Page extract:

• • • •

Texas Representative Paul Workman is a large, humorless man. Not overweight, just a big guy, maybe close to six-foot-three. He’s in his 60’s now with silver Republican hair, and little chance he wasn’t a star defensive lineman back in high school. My interactions with him at the Texas State Capitol were always brief and cordial. I didn’t live in his Westlake-centered district, but went to his office several times to help set up meetings with volunteers that did.
Nearly everyone agrees we should do something about the problem of money in politics. But the people in positions of power, people like Paul Workman, don’t have the will to act.
One morning outside the House Chamber, Rep. Workman was the tallest one standing in this small half-huddle of three Wolf-PAC volunteers. We’d stopped him for some direct lobbying. He knew our organization already since a different set of vols had a meeting with him the previous legislative session. We were the citizen-volunteers trying to pass the Free & Fair Elections Resolution. Workman angled his body slightly, making it clear from the start our conversation would be a short one. I was quiet and let our most experienced volunteer do the talking.
The whole time we’re making our case to him, Workman’s eyes are glancing around the generous marbled hallway filled with 3 or 4 other state reps and dozens of real lobbyists- the expensively dressed paid ones. At one point, just before he completes his turn away from our semi-circle, Workman leans towards our senior volunteer and says in a low tone, “You know I appreciate what you’re trying to do….but a lot of people helped me get to where I am.”

• • • •

Can you pick up the account above of lobbying Rep. Paul Workman at the Texas Capitol and continue it from the point where it stops?

• • • •

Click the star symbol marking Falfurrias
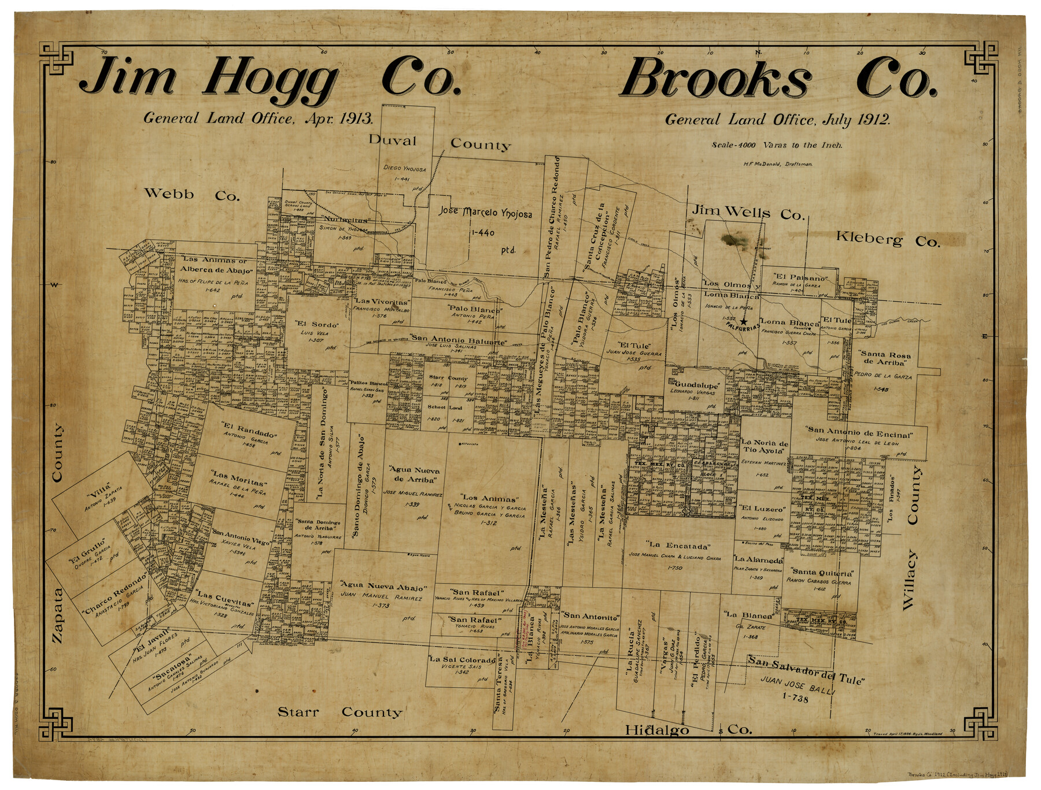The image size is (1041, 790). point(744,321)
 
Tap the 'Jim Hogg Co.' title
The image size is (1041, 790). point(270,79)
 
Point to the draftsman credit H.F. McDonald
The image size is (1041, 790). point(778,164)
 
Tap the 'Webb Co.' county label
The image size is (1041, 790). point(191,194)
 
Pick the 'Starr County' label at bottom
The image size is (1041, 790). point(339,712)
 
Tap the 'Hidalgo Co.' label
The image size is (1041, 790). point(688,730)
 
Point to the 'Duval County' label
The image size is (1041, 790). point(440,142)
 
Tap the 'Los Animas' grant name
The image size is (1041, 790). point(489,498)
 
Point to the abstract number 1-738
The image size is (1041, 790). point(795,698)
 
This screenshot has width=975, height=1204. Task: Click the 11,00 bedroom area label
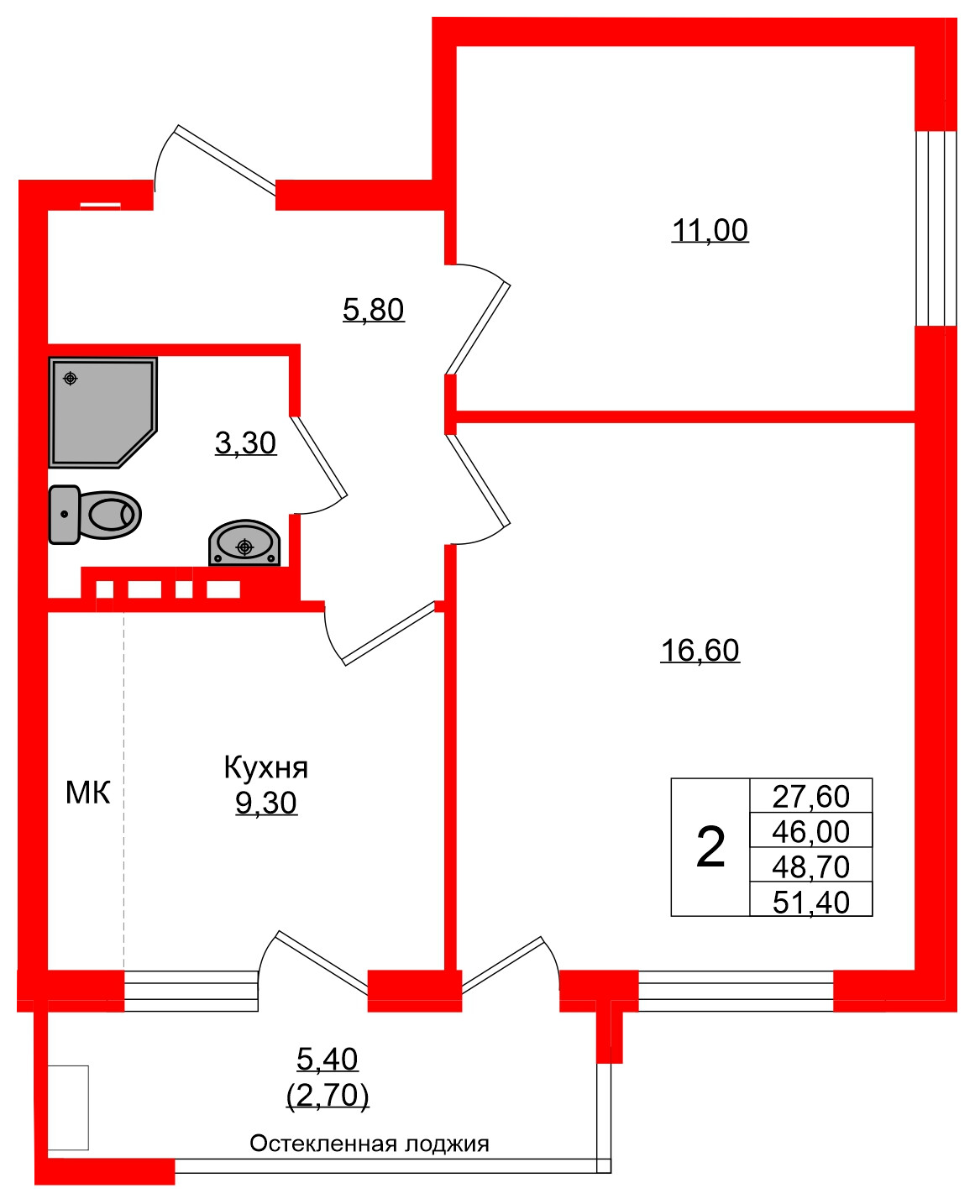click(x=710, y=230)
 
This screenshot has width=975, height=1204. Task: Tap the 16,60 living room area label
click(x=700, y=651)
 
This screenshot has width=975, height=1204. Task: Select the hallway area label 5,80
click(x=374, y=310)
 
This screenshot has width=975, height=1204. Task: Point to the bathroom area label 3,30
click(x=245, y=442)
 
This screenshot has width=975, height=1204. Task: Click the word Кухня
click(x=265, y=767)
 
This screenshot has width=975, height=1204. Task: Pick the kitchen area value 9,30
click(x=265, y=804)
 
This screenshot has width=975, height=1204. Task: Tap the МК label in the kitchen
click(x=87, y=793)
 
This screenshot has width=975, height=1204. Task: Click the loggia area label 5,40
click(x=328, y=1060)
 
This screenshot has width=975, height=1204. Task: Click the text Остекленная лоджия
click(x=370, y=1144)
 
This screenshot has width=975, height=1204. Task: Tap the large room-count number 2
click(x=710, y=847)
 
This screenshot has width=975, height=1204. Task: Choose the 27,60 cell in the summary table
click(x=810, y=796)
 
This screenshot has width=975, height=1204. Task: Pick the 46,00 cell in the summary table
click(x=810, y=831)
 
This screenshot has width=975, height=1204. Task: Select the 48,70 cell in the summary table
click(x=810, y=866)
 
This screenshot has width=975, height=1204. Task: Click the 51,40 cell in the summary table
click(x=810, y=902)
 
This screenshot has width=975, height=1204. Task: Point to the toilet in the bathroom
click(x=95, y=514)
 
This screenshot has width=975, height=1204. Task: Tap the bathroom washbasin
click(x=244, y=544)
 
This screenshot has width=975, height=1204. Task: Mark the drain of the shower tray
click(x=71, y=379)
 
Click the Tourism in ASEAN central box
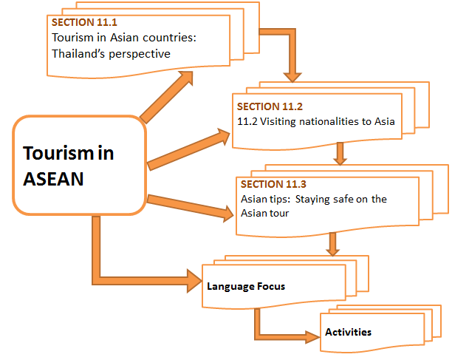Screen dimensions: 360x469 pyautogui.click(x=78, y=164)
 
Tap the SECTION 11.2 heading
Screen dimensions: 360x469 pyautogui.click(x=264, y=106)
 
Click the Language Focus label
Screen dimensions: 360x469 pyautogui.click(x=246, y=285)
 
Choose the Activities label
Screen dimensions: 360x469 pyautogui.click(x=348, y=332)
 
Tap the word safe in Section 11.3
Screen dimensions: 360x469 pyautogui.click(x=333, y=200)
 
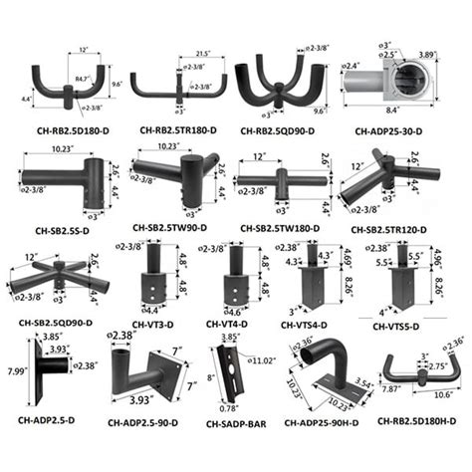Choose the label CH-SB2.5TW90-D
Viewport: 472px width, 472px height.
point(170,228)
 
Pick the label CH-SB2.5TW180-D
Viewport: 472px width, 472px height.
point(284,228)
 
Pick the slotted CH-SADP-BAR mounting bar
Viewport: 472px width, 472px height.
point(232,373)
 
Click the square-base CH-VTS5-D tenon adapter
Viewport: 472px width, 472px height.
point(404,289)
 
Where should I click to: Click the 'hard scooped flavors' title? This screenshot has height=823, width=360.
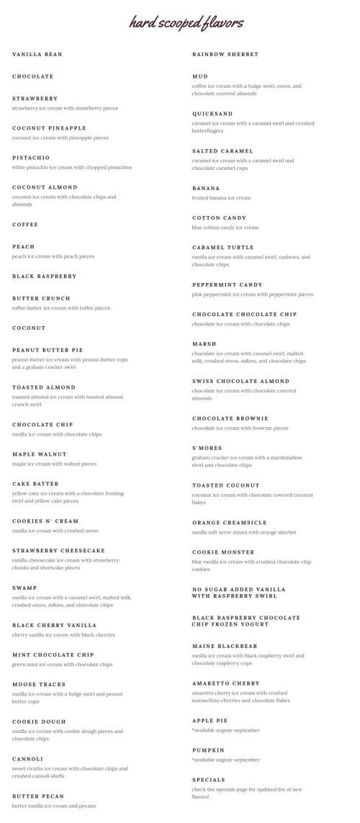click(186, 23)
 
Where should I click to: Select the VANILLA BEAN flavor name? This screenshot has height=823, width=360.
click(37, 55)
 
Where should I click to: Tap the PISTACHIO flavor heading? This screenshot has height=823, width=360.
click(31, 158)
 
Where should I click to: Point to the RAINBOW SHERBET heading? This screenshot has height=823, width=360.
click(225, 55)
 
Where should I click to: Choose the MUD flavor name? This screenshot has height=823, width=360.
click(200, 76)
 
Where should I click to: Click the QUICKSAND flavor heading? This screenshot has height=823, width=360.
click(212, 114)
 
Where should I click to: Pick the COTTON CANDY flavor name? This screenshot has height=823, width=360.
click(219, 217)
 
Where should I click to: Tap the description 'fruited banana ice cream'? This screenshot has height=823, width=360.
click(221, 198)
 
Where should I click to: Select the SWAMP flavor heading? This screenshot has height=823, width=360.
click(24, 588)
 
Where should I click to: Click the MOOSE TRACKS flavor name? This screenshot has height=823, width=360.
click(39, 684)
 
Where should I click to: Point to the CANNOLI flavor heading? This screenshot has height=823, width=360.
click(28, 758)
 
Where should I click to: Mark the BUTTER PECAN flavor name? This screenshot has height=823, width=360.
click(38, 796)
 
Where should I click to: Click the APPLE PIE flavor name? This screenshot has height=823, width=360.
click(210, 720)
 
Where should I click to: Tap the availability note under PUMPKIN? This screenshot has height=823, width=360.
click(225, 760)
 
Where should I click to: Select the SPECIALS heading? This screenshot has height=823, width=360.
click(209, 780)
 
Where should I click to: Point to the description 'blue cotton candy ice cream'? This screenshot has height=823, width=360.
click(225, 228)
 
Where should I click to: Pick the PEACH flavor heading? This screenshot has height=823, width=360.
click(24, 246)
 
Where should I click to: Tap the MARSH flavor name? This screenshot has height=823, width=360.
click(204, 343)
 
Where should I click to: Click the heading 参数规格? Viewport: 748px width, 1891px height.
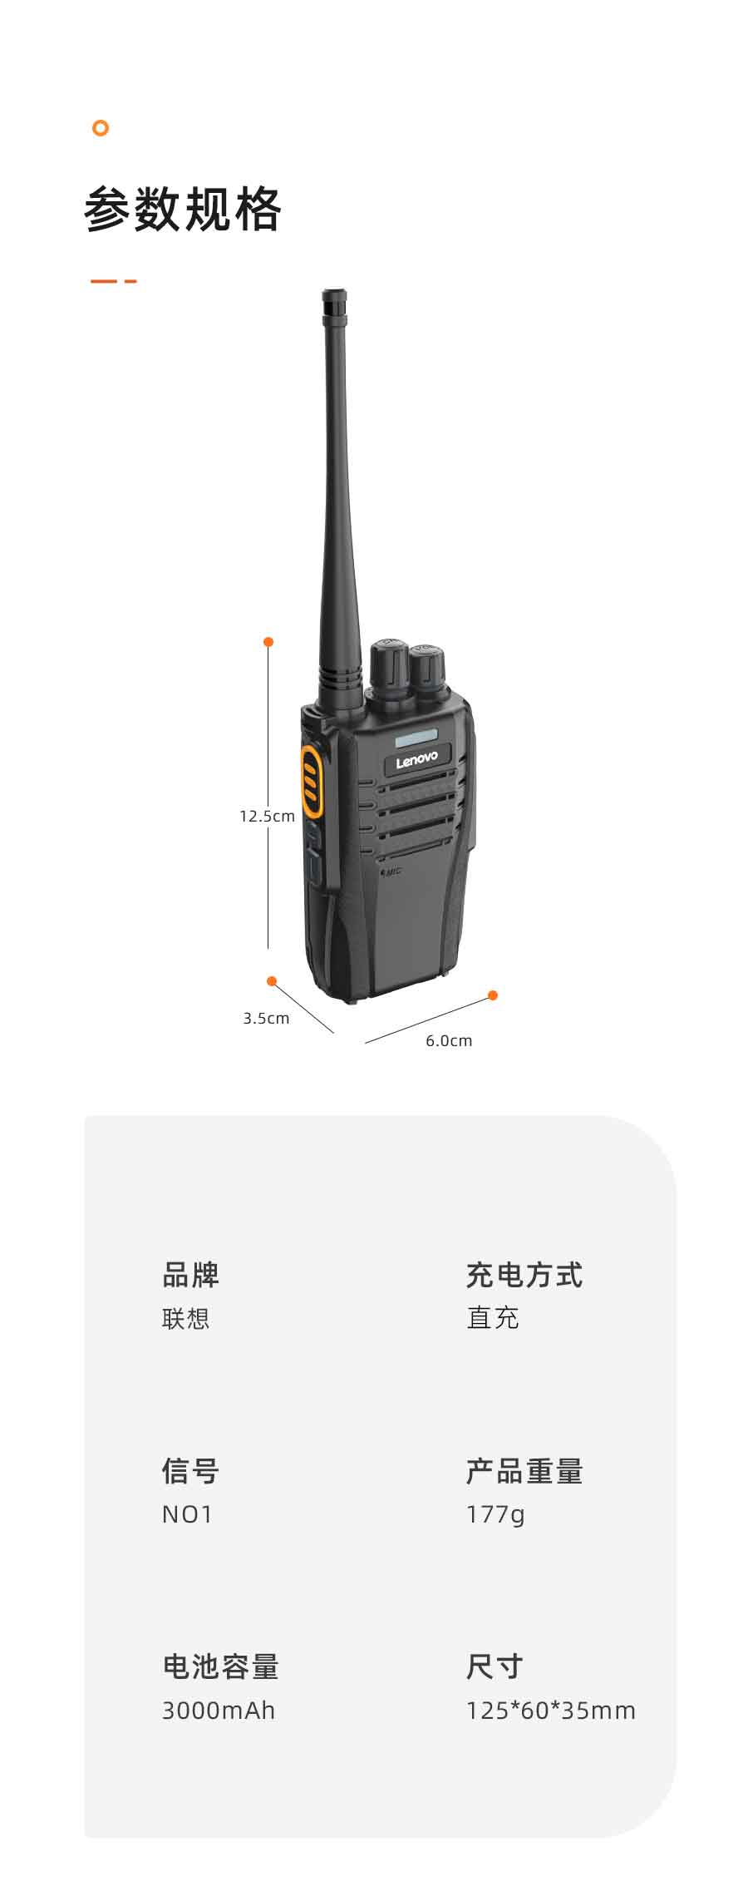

• • • •

The reply:
Whoa! Did you hear that?! He just said the quiet part out loud. In case you missed it, I’ll translate. I got elected because my rich friends gave me a lot of money to run for office. My support of your legislation would be a poke in their eyes and I’m sorry but I can’t do that.
And therein lies the rub.
This is the post I don’t want to write. America is in a steep decline right now and it’s not okay. The zillion ways in which we’re doing it wrong as a nation have left me feeling deeply frustrated and disappointed.
If you’re now expecting me to launch into a zillion detailed rants explaining what I mean by we’re doing it wrong, it’s not going to happen. There is enough ranting out there already. I do want you to know what I know, not about what’s bad now, but about why it’s unlikely to get any better from here.
In 1976, the US Supreme Court made a fatal ruling. And by fatal I truly mean that decision killed the America I was born into. The year of America’s bicentennial was also in ‘76. What a twisted coincidence the year America celebrates its grand 200th birthday is also the year its demise begins.
Maybe it seemed extra awesome because I was 12 years old, but I seriously remember America’s bicentennial celebration being a REALLY BIG DEAL. It was a triumphant celebration of our success as a nation. Y2K was big, and I partied like it was 1999. But ‘76 was bigger. I even collected enough special bicentennial edition quarters to make a full $10 roll out of them- back when we used to stuff them into those paper coin-rollup thingys.
To be fair to the 7 supreme court justices that slow-killed America in 1976, I don’t believe they had ill-intent. Their decision was not malicious, they were simply unable to foresee the tragic and far-reaching consequences of their ruling. In short, they blew it!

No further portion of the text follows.